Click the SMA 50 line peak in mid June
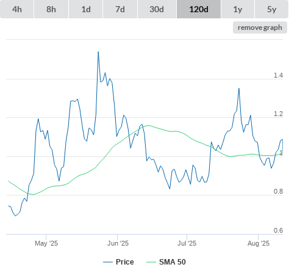Viewport: 289px width, 278px height. coord(149,125)

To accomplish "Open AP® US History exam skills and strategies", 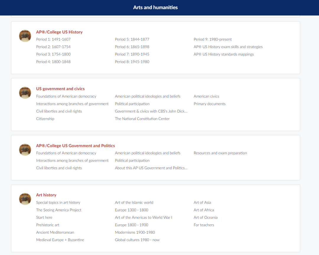I will [x=228, y=47].
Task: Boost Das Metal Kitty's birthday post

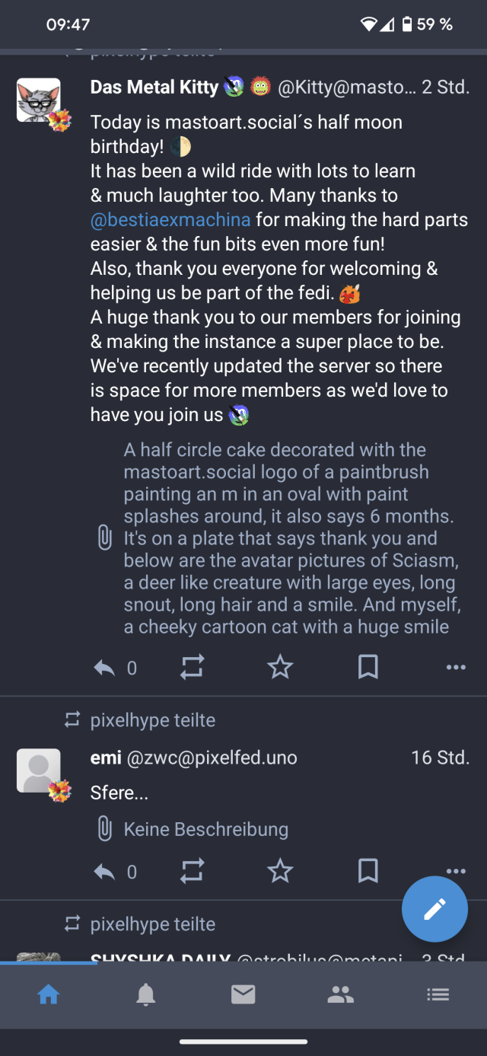Action: [192, 668]
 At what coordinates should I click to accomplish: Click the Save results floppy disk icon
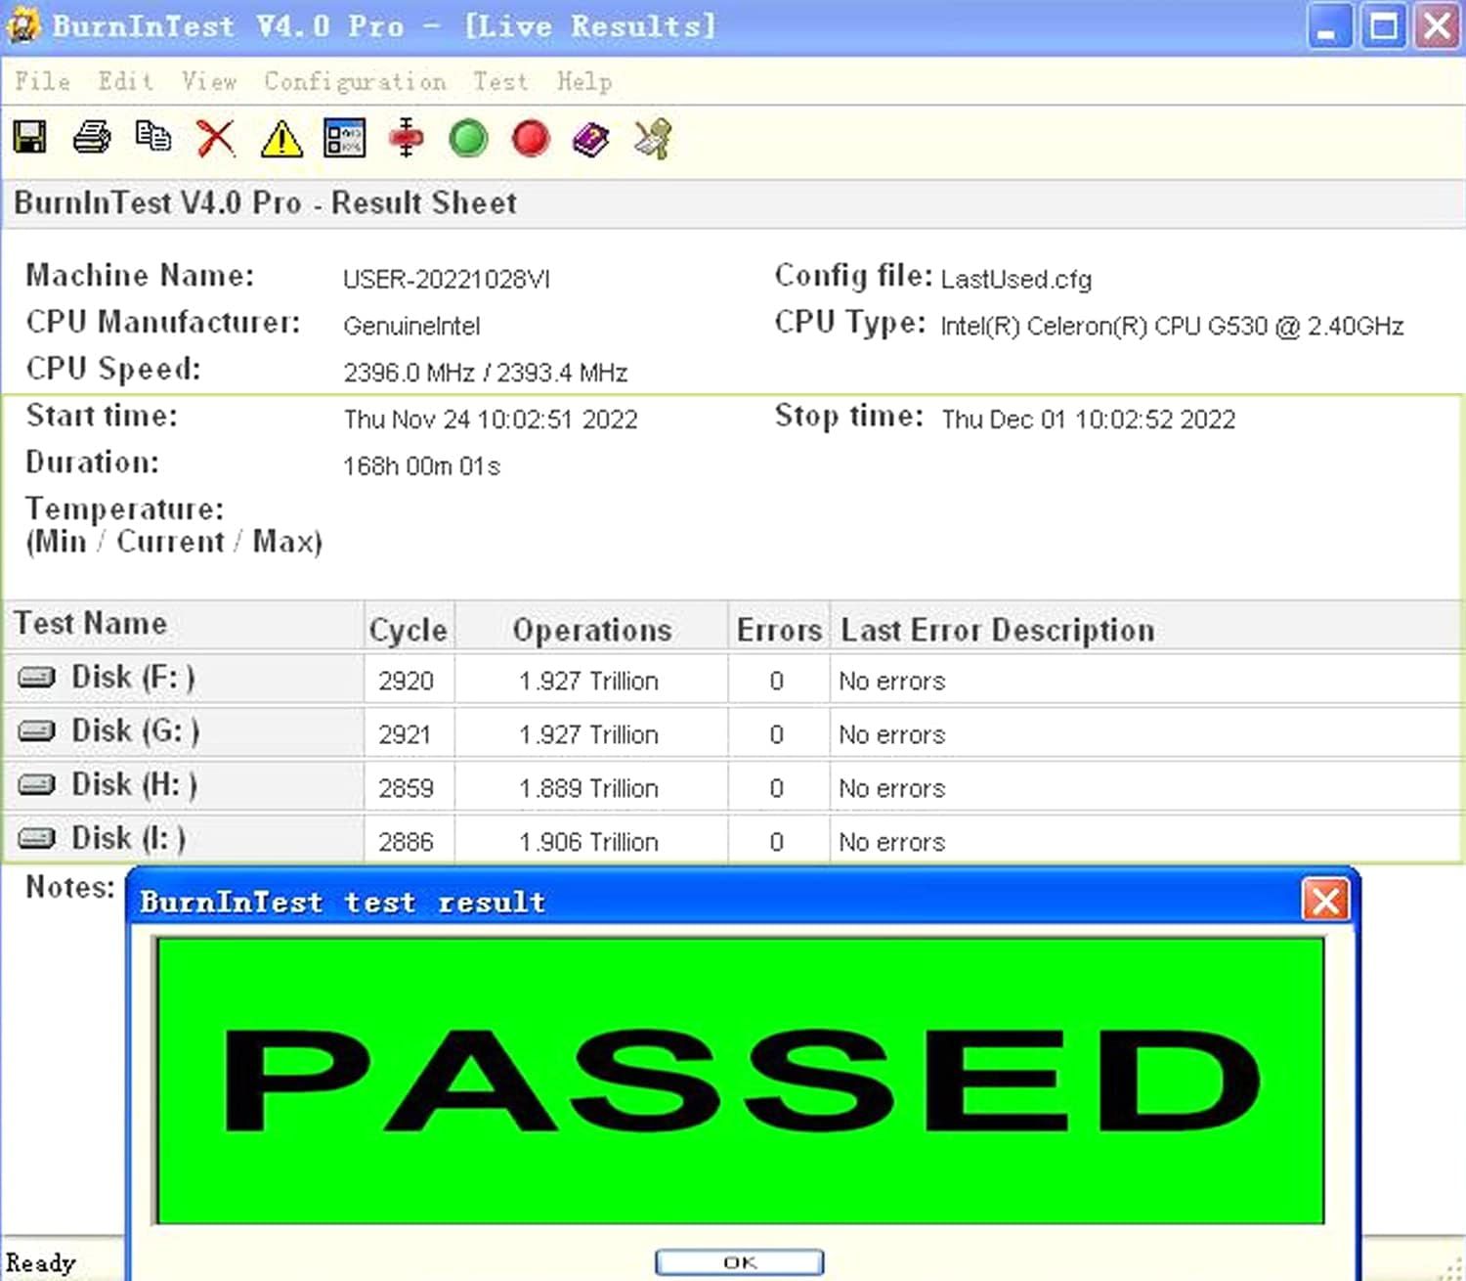[29, 138]
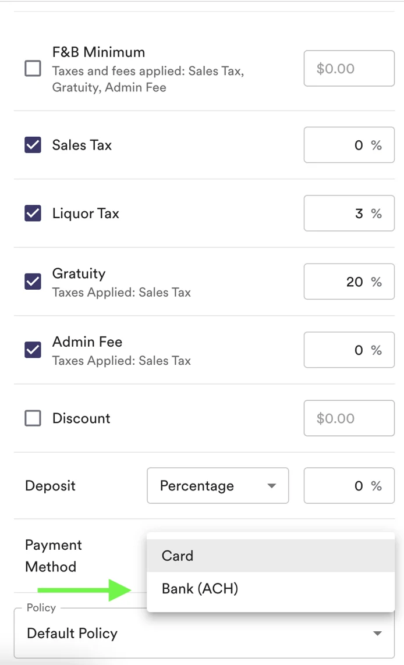The image size is (404, 665).
Task: Edit the Sales Tax percentage field
Action: tap(349, 145)
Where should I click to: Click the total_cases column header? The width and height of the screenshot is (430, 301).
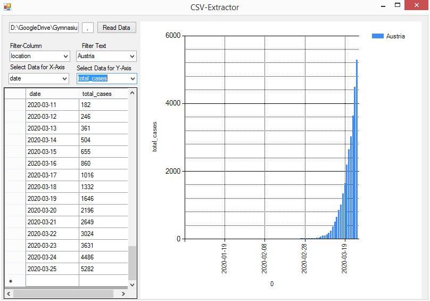coord(103,94)

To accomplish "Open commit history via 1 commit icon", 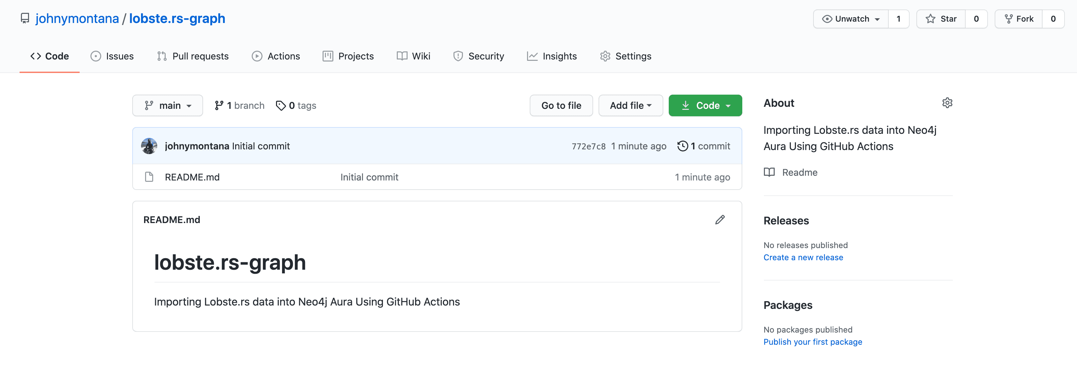I will coord(682,146).
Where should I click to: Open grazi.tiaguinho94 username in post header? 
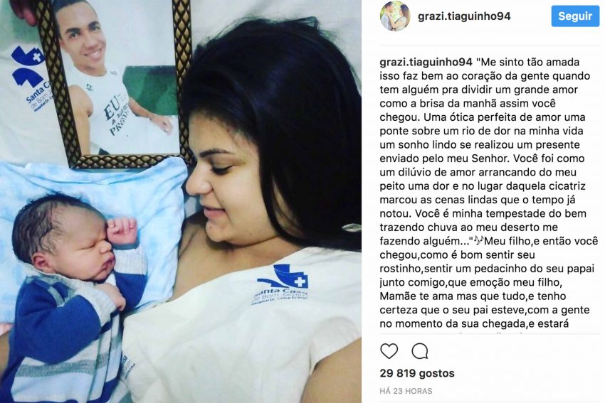(464, 16)
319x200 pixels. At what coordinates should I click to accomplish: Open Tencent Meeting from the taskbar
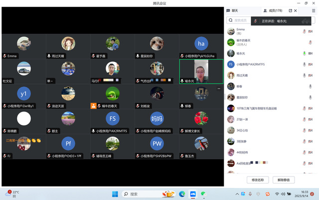(193, 194)
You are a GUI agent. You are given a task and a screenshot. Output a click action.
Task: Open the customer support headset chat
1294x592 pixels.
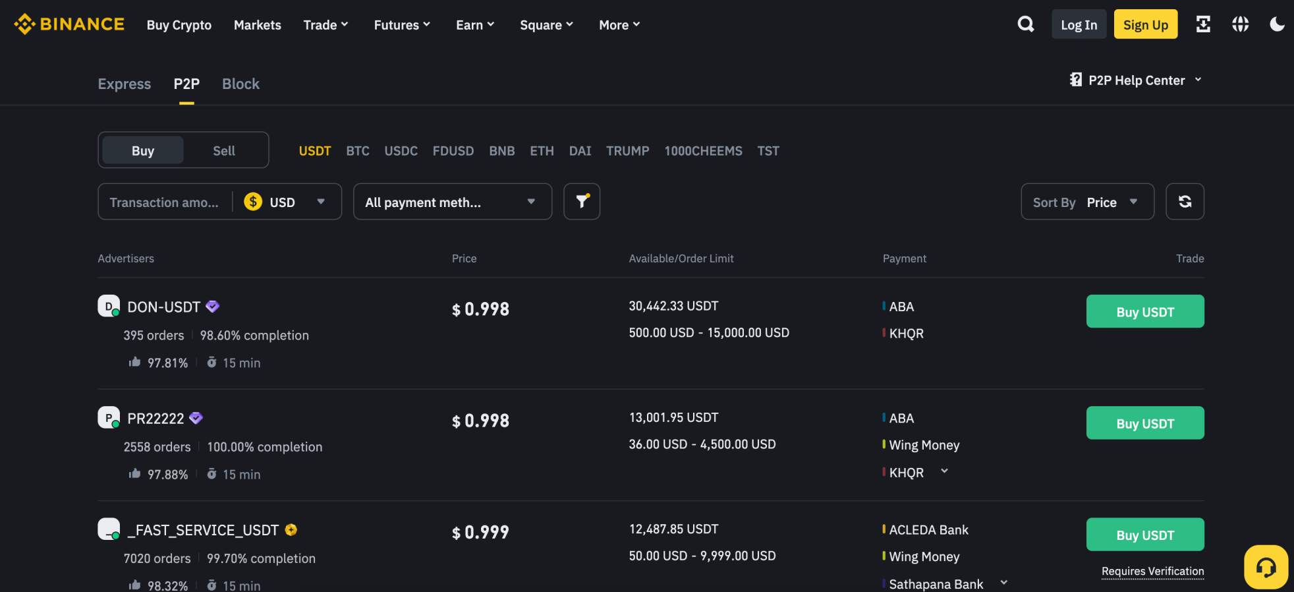click(x=1265, y=567)
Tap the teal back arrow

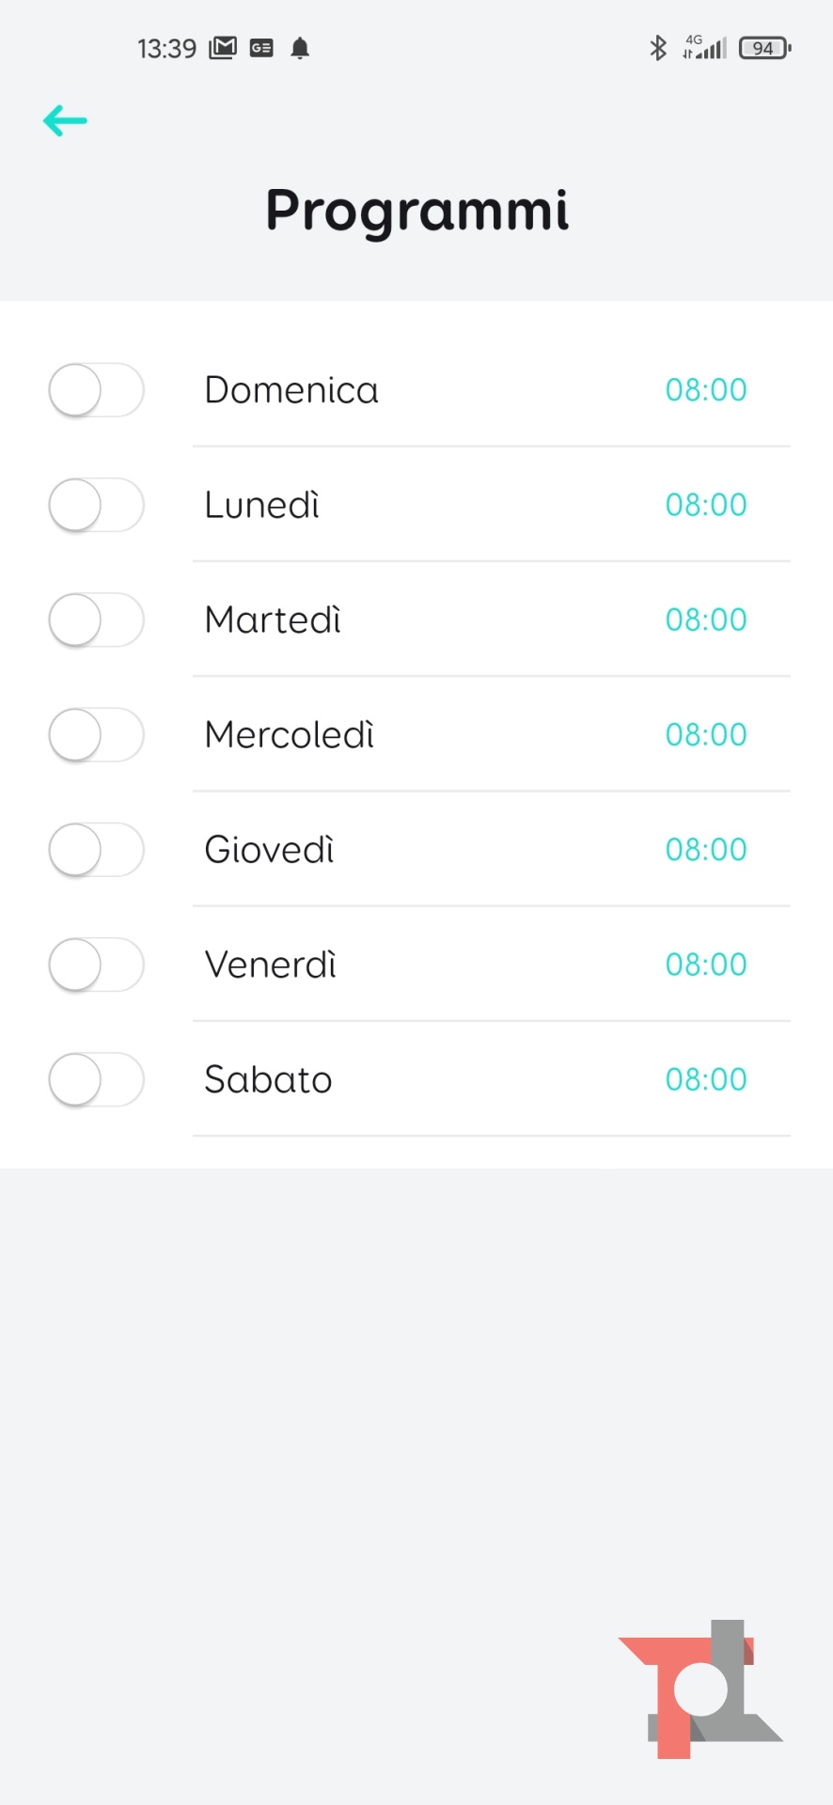(x=65, y=120)
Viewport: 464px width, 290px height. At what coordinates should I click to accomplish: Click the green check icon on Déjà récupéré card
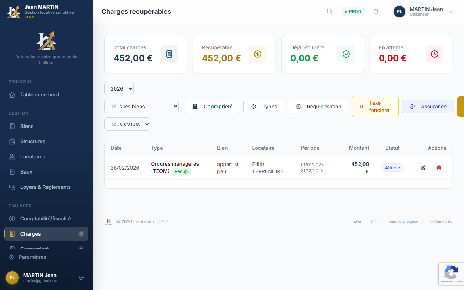tap(346, 54)
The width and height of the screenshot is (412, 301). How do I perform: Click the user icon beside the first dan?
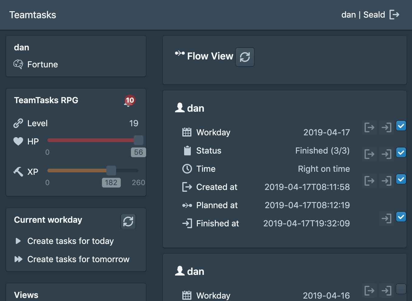(x=180, y=108)
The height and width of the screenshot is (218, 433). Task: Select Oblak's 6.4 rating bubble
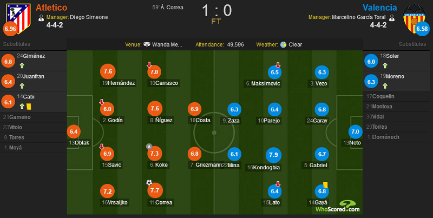(x=74, y=131)
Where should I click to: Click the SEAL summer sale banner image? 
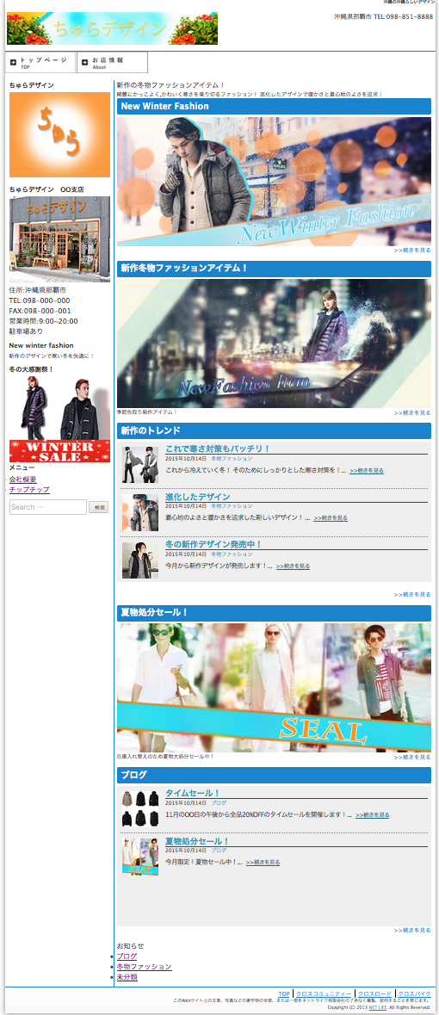pyautogui.click(x=274, y=688)
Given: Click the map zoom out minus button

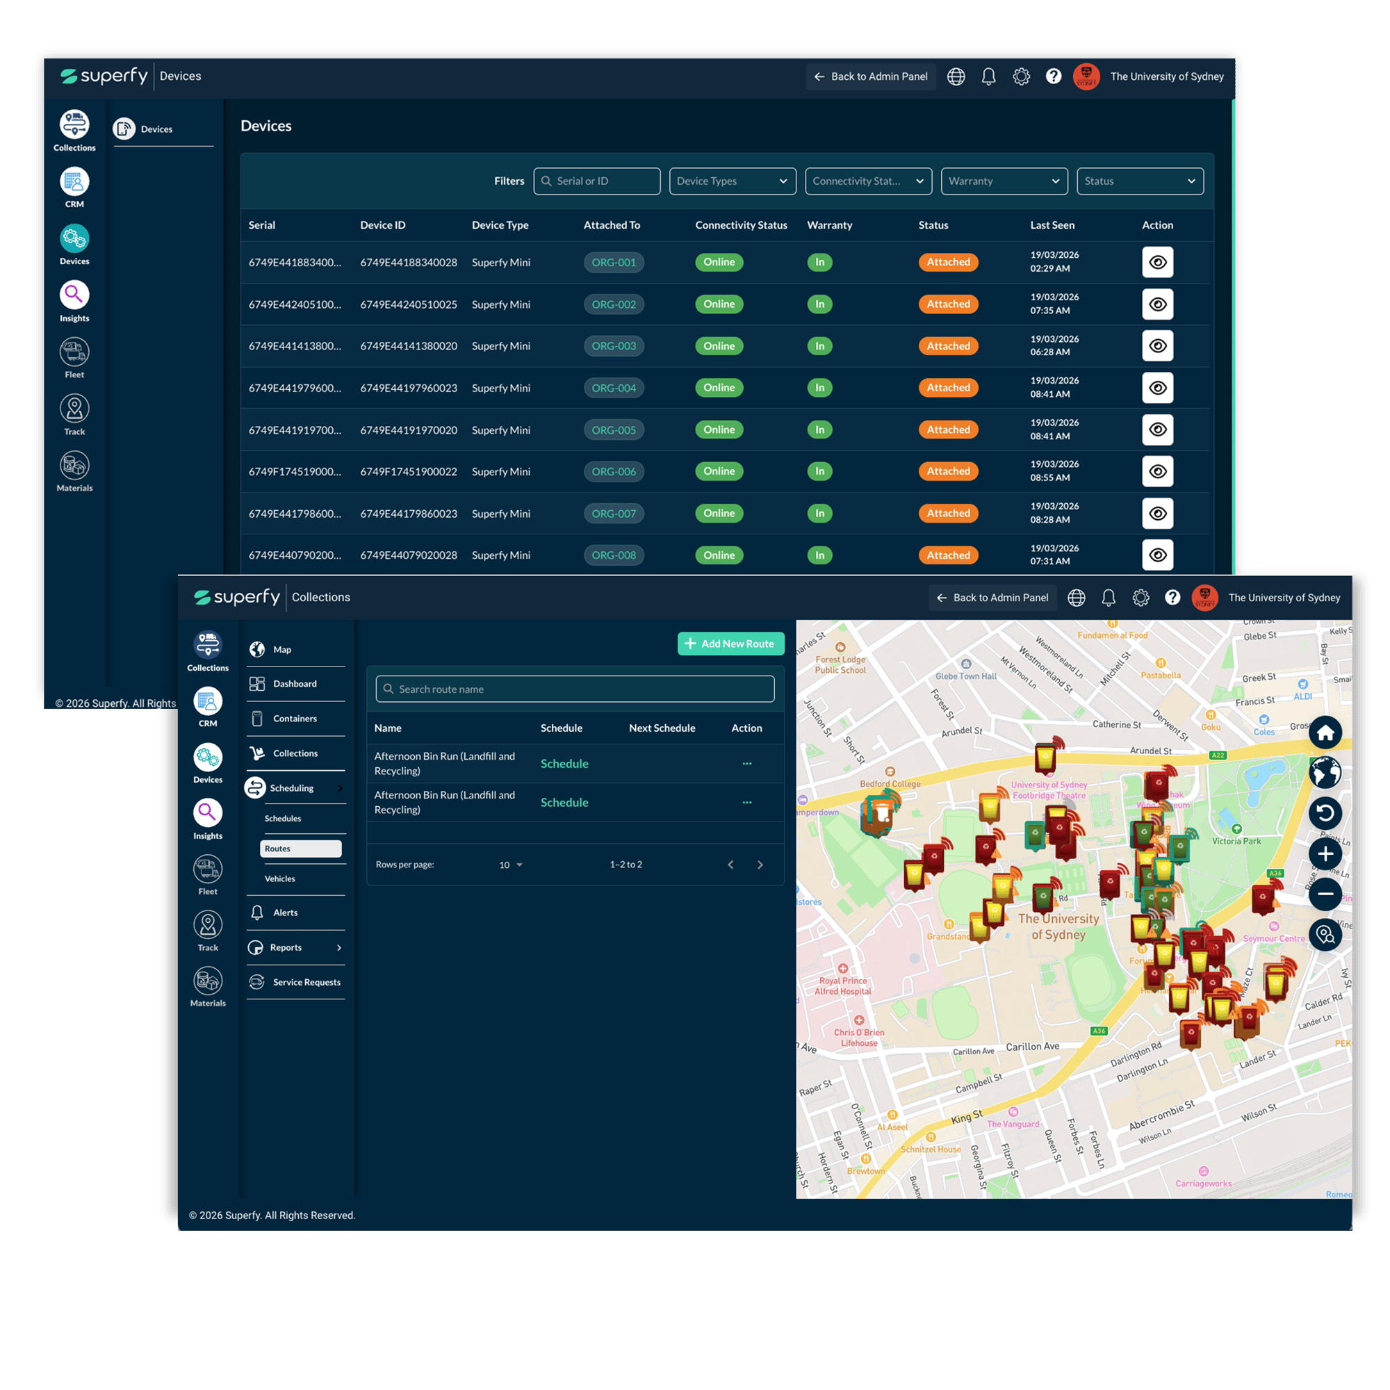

- YOUR INSTRUCTIONS -
Return verbatim every line of the data from the line containing "You are a GUI" through the end of the data, both ends included. Omit the pictures from your answer.

- EXERCISE RESPONSE -
You are a GUI agent. You are given a task and a screenshot. Output a click action.
Task: Open the customer support headset chat
1294x592 pixels.
click(x=1265, y=567)
Tap the teal back arrow

(x=65, y=120)
Viewport: 464px width, 290px height. At what coordinates should I click to accomplish: Click the green check icon on Déjà récupéré card
tap(346, 54)
The width and height of the screenshot is (412, 301). How do I perform: Click the user icon beside the first dan?
(x=180, y=108)
The height and width of the screenshot is (218, 433). Task: Select Oblak's 6.4 rating bubble
(x=74, y=131)
Where should I click to: Click the SEAL summer sale banner image? 
pyautogui.click(x=274, y=688)
Given: Click the map zoom out minus button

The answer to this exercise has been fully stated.